▶ WHAT YOU ARE ASKED TO DO: Rewrite the items below as a Markdown table with two columns, Row and Line. Put each non-blank line in its own numbered row.

----------

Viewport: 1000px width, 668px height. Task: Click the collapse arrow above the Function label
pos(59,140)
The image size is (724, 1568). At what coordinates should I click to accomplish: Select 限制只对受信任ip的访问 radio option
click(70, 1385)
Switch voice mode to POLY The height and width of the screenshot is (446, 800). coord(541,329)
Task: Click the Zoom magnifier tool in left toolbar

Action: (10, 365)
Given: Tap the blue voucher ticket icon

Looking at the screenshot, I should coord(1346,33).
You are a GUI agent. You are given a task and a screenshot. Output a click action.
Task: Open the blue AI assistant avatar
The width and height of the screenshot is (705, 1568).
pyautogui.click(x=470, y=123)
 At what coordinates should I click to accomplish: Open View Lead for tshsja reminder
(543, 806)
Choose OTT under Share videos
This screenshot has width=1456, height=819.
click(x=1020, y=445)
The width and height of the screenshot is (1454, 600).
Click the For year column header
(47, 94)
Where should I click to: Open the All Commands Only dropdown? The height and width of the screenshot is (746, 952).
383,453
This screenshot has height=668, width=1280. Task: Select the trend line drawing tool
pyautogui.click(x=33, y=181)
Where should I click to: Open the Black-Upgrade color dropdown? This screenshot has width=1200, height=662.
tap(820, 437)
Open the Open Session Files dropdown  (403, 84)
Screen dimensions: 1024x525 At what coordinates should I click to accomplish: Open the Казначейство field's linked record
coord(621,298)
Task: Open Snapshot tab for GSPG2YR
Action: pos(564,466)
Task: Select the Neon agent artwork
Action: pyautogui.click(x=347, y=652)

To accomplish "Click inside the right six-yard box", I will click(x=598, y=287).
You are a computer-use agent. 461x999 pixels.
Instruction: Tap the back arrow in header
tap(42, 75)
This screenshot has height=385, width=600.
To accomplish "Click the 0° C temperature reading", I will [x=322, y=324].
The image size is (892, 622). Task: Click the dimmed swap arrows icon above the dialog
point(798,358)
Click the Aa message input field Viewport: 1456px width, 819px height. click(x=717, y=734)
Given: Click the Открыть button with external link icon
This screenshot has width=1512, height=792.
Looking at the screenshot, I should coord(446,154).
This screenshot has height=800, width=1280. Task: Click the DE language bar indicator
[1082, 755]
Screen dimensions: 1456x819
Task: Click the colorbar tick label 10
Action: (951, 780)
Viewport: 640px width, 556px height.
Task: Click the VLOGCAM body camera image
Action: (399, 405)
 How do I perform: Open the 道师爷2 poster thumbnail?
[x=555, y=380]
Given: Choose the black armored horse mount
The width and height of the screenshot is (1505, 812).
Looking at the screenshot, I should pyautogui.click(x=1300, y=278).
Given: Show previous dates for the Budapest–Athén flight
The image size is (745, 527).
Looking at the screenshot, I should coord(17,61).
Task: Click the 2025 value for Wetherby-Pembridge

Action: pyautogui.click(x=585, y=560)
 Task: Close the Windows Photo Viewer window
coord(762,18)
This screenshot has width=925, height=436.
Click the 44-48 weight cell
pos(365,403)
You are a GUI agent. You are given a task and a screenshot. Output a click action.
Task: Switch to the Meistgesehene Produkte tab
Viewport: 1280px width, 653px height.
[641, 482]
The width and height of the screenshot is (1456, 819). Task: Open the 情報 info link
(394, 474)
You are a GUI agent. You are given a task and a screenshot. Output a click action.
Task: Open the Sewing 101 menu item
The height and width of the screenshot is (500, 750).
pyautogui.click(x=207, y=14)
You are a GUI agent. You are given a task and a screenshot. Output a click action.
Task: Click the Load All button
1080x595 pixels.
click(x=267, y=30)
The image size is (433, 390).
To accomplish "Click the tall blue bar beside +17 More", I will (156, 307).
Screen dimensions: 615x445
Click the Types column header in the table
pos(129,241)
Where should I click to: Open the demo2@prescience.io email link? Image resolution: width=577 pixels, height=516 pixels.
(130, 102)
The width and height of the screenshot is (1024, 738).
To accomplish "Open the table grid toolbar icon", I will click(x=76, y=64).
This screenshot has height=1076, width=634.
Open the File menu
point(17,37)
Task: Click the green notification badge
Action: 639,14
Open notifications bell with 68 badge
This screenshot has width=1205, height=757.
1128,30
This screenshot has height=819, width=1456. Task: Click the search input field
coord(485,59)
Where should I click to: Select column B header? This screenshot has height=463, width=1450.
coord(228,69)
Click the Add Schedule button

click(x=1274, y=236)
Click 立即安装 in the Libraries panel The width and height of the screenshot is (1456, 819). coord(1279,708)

----------

▶ COMPLETED EXERCISE:
| Row | Line |
|---|---|
| 1 | Viewport: 1000px width, 668px height. Task: Click the collapse arrow above the Function label |
| 2 | pos(59,140) |
| 3 | The image size is (724, 1568). At what coordinates should I click to accomplish: Select 限制只对受信任ip的访问 radio option |
| 4 | click(70, 1385) |
| 5 | Switch voice mode to POLY The height and width of the screenshot is (446, 800). coord(541,329) |
| 6 | Task: Click the Zoom magnifier tool in left toolbar |
| 7 | Action: (10, 365) |
| 8 | Given: Tap the blue voucher ticket icon |
| 9 | Looking at the screenshot, I should coord(1346,33). |
| 10 | You are a GUI agent. You are given a task and a screenshot. Output a click action. |
| 11 | Task: Open the blue AI assistant avatar |
| 12 | The width and height of the screenshot is (705, 1568). |
| 13 | pyautogui.click(x=470, y=123) |
| 14 |  At what coordinates should I click to accomplish: Open View Lead for tshsja reminder |
| 15 | (543, 806) |
| 16 | Choose OTT under Share videos |
| 17 | This screenshot has width=1456, height=819. |
| 18 | click(x=1020, y=445) |
| 19 | The width and height of the screenshot is (1454, 600). |
| 20 | Click the For year column header |
| 21 | (47, 94) |
| 22 | Where should I click to: Open the All Commands Only dropdown? The height and width of the screenshot is (746, 952). |
| 23 | 383,453 |
| 24 | This screenshot has height=668, width=1280. Task: Select the trend line drawing tool |
| 25 | pyautogui.click(x=33, y=181) |
| 26 | Where should I click to: Open the Black-Upgrade color dropdown? This screenshot has width=1200, height=662. |
| 27 | tap(820, 437) |
| 28 | Open the Open Session Files dropdown  (403, 84) |
| 29 | Screen dimensions: 1024x525 At what coordinates should I click to accomplish: Open the Казначейство field's linked record |
| 30 | coord(621,298) |
| 31 | Task: Open Snapshot tab for GSPG2YR |
| 32 | Action: pos(564,466) |
| 33 | Task: Select the Neon agent artwork |
| 34 | Action: pyautogui.click(x=347, y=652) |
| 35 | To accomplish "Click inside the right six-yard box", I will click(x=598, y=287). |
| 36 | You are a computer-use agent. 461x999 pixels. |
| 37 | Instruction: Tap the back arrow in header |
| 38 | tap(42, 75) |
| 39 | This screenshot has height=385, width=600. |
| 40 | To accomplish "Click the 0° C temperature reading", I will [x=322, y=324]. |
| 41 | The image size is (892, 622). Task: Click the dimmed swap arrows icon above the dialog |
| 42 | point(798,358) |
| 43 | Click the Aa message input field Viewport: 1456px width, 819px height. click(x=717, y=734) |
| 44 | Given: Click the Открыть button with external link icon |
| 45 | This screenshot has width=1512, height=792. |
| 46 | Looking at the screenshot, I should coord(446,154). |
| 47 | This screenshot has height=800, width=1280. Task: Click the DE language bar indicator |
| 48 | [1082, 755] |
| 49 | Screen dimensions: 1456x819 |
| 50 | Task: Click the colorbar tick label 10 |
| 51 | Action: (951, 780) |
| 52 | Viewport: 640px width, 556px height. |
| 53 | Task: Click the VLOGCAM body camera image |
| 54 | Action: (399, 405) |
| 55 |  How do I perform: Open the 道师爷2 poster thumbnail? |
| 56 | [x=555, y=380] |
| 57 | Given: Choose the black armored horse mount |
| 58 | The width and height of the screenshot is (1505, 812). |
| 59 | Looking at the screenshot, I should pyautogui.click(x=1300, y=278). |
| 60 | Given: Show previous dates for the Budapest–Athén flight |
| 61 | The image size is (745, 527). |
| 62 | Looking at the screenshot, I should coord(17,61). |
| 63 | Task: Click the 2025 value for Wetherby-Pembridge |
| 64 | Action: pyautogui.click(x=585, y=560) |
| 65 |  Task: Close the Windows Photo Viewer window |
| 66 | coord(762,18) |
| 67 | This screenshot has width=925, height=436. |
| 68 | Click the 44-48 weight cell |
| 69 | pos(365,403) |
| 70 | You are a GUI agent. You are given a task and a screenshot. Output a click action. |
| 71 | Task: Switch to the Meistgesehene Produkte tab |
| 72 | Viewport: 1280px width, 653px height. |
| 73 | [641, 482] |
| 74 | The width and height of the screenshot is (1456, 819). Task: Open the 情報 info link |
| 75 | (394, 474) |
| 76 | You are a GUI agent. You are given a task and a screenshot. Output a click action. |
| 77 | Task: Open the Sewing 101 menu item |
| 78 | The height and width of the screenshot is (500, 750). |
| 79 | pyautogui.click(x=207, y=14) |
| 80 | You are a GUI agent. You are given a task and a screenshot. Output a click action. |
| 81 | Task: Click the Load All button |
| 82 | 1080x595 pixels. |
| 83 | click(x=267, y=30) |
| 84 | The image size is (433, 390). |
| 85 | To accomplish "Click the tall blue bar beside +17 More", I will (156, 307). |
| 86 | Screen dimensions: 615x445 |
| 87 | Click the Types column header in the table |
| 88 | pos(129,241) |
| 89 | Where should I click to: Open the demo2@prescience.io email link? Image resolution: width=577 pixels, height=516 pixels. |
| 90 | (130, 102) |
| 91 | The width and height of the screenshot is (1024, 738). |
| 92 | To accomplish "Open the table grid toolbar icon", I will click(x=76, y=64). |
| 93 | This screenshot has height=1076, width=634. |
| 94 | Open the File menu |
| 95 | point(17,37) |
| 96 | Task: Click the green notification badge |
| 97 | Action: 639,14 |
| 98 | Open notifications bell with 68 badge |
| 99 | This screenshot has width=1205, height=757. |
| 100 | 1128,30 |
| 101 | This screenshot has height=819, width=1456. Task: Click the search input field |
| 102 | coord(485,59) |
| 103 | Where should I click to: Select column B header? This screenshot has height=463, width=1450. |
| 104 | coord(228,69) |
| 105 | Click the Add Schedule button |
| 106 | click(x=1274, y=236) |
| 107 | Click 立即安装 in the Libraries panel The width and height of the screenshot is (1456, 819). coord(1279,708) |